S.R.: Which are your favorites?
A.D.: I thought the one with the jar full of lightning bugs was great — that was a lot of work, drawing all those little tubes and making the photo of the record look like part of the painting — and I think the Magritte style one with the Lowther and the daffodil was nice. The "naked girl" cover back in 1996 was nice, too, although she wasn't really naked for the photo shoot: I just removed her halter top in Adobe Photoshop. I remember being embarrassed while I did it, too.
Some others were, in retrospect, either bad ideas, or else I didn't have the skill to pull them off. The Bosch thing didn't work, although I was proud of the way the logo came out. The Amish buggy cover fell totally flat. But the final one, with the Carfrae, came out all right. Nice to leave on a good note.
S.R.: One more question: What's with the bunnies?
A.D.: [laughs] That started with the November/December 2001 issue, the one with the J. Peterman style cover — which I also like. For some reason the letters for that issue were unusually cranky and whiny: People were going off on me for all kinds of junk. During the proofreading stage, before we went to press — this would've been very late August — Janet pointed out to me that my printed responses to the doofier letters were too long and too angry. "Why let someone get your goat? Why print a response that was longer than the letter itself?" Good questions, both — but it was too late to change the layout very drastically, and I needed something to take the place of the vitriol I then removed from my responses. I've always loved animals in general, and bunnies in particular, so I decided to "give" them away to these readers who seemed to be taking themselves too seriously, and who needed a bit of deflation. That's what Listener was always best at, anyway: deflation.

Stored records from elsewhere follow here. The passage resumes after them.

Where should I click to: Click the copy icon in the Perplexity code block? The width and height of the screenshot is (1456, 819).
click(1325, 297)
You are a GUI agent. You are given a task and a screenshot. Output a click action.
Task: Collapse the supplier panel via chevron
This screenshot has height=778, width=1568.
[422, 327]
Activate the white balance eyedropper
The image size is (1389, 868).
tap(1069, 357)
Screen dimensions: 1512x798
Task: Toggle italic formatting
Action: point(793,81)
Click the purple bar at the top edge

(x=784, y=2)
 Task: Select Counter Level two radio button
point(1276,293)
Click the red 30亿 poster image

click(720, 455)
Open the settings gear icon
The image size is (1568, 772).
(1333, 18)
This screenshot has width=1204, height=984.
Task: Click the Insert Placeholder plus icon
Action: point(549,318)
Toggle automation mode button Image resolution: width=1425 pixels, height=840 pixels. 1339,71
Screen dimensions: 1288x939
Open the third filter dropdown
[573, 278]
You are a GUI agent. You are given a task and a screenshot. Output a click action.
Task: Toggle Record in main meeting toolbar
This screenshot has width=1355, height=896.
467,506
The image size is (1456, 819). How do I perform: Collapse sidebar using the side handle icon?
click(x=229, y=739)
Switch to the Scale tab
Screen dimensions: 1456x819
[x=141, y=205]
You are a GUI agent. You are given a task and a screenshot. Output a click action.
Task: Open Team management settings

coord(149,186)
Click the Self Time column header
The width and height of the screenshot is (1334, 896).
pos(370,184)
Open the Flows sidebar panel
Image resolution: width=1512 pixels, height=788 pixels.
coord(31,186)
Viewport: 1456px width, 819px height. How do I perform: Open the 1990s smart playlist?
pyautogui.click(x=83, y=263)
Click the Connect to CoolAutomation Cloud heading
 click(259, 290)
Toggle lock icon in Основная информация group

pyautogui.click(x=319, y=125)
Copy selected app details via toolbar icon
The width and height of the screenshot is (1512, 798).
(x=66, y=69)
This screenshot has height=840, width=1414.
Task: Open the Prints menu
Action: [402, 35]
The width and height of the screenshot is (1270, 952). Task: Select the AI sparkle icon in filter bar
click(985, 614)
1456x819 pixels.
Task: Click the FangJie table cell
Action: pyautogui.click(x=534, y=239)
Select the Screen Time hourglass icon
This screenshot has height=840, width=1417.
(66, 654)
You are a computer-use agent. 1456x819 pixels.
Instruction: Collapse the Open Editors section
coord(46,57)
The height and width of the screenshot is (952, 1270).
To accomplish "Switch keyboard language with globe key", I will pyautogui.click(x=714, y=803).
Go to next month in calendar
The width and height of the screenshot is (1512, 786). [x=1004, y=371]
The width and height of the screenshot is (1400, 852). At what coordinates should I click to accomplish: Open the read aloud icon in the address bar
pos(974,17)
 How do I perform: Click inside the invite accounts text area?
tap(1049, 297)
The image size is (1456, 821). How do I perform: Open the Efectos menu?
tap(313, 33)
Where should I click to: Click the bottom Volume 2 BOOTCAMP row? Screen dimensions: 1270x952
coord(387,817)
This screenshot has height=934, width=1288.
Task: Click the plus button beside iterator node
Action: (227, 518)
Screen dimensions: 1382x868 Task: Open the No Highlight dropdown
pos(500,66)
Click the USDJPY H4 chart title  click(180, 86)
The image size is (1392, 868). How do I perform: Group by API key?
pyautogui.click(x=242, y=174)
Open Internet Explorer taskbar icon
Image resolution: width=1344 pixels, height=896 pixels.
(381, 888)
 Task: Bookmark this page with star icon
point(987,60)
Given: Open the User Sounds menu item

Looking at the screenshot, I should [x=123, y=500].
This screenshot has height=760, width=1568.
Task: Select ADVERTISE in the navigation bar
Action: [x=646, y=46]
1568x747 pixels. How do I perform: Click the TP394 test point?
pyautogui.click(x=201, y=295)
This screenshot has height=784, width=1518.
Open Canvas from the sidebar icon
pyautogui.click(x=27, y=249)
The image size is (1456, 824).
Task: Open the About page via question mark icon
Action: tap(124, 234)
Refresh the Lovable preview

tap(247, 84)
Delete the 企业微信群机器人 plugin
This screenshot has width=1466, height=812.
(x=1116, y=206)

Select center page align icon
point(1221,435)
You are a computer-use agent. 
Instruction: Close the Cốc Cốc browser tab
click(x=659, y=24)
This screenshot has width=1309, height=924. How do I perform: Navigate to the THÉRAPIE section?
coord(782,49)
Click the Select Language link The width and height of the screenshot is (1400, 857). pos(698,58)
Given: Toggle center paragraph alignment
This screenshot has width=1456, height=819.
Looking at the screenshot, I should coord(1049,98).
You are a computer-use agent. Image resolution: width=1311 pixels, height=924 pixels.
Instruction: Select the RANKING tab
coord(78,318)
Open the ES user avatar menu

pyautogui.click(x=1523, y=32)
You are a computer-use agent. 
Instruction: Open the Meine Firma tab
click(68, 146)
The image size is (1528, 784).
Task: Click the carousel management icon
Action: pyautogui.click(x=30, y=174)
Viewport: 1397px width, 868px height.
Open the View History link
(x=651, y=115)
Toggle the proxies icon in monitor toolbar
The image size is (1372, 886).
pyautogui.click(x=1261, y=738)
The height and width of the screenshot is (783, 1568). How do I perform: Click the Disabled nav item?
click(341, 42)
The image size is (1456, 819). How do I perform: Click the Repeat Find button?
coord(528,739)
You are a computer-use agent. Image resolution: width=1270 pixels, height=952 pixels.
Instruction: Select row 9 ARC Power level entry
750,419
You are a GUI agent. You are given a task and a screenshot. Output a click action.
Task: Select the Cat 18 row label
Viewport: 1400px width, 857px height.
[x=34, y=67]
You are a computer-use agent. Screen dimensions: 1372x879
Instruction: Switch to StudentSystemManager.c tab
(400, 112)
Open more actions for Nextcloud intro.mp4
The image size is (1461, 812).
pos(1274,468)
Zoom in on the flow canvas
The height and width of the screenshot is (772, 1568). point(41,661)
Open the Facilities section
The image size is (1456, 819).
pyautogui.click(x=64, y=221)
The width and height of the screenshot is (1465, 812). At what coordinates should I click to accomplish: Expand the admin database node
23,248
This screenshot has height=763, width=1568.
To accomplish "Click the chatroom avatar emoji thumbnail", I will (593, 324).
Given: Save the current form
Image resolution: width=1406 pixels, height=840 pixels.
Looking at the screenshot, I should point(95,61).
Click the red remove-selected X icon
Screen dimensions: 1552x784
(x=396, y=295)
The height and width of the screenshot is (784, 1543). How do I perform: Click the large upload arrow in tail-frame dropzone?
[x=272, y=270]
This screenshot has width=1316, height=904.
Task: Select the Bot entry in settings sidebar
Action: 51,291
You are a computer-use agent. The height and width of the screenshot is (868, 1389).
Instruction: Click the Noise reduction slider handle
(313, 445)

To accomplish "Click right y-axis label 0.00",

Of course, by the time the issue came out, September 11th had happened, so in a way I was glad not to have added to the sum of misery and anger and self-seriousness by insulting someone in the pages of a hi-fi magazine. I'm glad I gave out bunnies instead. Most people responded well — I lost count of the number of bunny photos and even stuffed bunnies that some very nice readers sent me — and by the end, even people who didn't "need" them were asking for bunnies. The nicest send-off we got, when the news of Listener's demise was announced, was a reader who posted a sweet picture of a bunny next to a clock, saying something to the effect of, "This bunny has come to say that time has run out for Listener..."
S.R.: A sad day...?
A.D.: An very sad day.
I miss it already, and I suppose I'll always miss it. It had a great mix of personalities, and somehow, I think we came up with the right attitude at the right time. But in the end, it's just hi-fi, and Listener was just a hi-fi magazine, albeit a pretty good one. I'm sure there'll be others.